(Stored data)
|---|
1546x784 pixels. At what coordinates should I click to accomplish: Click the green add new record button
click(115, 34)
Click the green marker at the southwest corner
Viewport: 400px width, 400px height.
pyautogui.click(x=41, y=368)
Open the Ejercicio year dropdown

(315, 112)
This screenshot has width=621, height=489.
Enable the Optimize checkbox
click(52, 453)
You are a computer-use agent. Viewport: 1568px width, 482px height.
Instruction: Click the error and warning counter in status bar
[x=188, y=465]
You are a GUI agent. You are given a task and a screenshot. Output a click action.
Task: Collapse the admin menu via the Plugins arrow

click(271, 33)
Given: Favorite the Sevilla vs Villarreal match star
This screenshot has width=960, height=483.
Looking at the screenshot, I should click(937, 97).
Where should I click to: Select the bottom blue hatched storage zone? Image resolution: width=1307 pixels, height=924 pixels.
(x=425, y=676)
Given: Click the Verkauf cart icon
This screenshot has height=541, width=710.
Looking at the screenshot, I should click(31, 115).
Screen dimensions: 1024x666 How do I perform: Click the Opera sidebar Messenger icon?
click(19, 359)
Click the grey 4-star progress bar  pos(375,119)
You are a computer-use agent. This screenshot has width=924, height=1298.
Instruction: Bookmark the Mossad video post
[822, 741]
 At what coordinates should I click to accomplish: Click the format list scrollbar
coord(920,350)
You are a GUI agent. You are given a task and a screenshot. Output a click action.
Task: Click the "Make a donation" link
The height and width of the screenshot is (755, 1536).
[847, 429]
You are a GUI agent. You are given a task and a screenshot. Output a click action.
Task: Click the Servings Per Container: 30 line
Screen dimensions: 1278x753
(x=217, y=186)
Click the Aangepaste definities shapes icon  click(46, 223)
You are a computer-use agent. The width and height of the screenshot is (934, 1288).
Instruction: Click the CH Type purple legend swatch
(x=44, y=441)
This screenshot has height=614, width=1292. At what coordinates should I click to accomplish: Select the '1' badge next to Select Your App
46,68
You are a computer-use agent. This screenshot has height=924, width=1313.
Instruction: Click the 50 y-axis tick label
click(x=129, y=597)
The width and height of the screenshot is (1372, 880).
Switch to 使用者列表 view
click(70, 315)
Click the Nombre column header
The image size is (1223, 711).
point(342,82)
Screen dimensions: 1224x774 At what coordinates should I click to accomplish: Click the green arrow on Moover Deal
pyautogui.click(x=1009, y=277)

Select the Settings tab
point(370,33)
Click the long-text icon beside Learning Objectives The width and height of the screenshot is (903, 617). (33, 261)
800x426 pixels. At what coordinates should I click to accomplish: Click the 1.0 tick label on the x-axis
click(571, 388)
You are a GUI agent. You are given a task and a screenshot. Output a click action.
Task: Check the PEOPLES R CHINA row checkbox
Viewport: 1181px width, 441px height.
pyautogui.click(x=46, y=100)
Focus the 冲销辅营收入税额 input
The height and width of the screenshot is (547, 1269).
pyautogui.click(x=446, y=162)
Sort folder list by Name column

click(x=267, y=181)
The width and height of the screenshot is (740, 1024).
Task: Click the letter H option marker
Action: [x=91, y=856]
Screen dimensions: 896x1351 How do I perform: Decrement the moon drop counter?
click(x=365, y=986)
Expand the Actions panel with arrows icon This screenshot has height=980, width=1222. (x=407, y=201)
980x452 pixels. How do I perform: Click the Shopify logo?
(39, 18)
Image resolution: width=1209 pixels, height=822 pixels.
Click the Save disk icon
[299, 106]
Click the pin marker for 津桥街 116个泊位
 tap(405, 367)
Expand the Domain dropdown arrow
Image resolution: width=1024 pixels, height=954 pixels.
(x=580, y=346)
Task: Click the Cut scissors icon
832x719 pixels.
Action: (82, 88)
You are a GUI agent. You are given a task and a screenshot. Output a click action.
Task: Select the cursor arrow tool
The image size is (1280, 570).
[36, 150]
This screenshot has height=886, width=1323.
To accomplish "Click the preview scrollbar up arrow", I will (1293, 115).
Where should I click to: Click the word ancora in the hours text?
|---|
Task to complete:
Start with the line above that contains "format list scrollbar" and end with the line that contains "Task: Click the Servings". Write out those lines exactly, and only those.

Response to this exercise:
 At what coordinates should I click to accomplish: Click the format list scrollbar
coord(920,350)
You are a GUI agent. You are given a task and a screenshot. Output a click action.
Task: Click the "Make a donation" link
The height and width of the screenshot is (755, 1536).
[847, 429]
You are a GUI agent. You are given a task and a screenshot. Output a click action.
Task: Click the Servings Per Container: 30 line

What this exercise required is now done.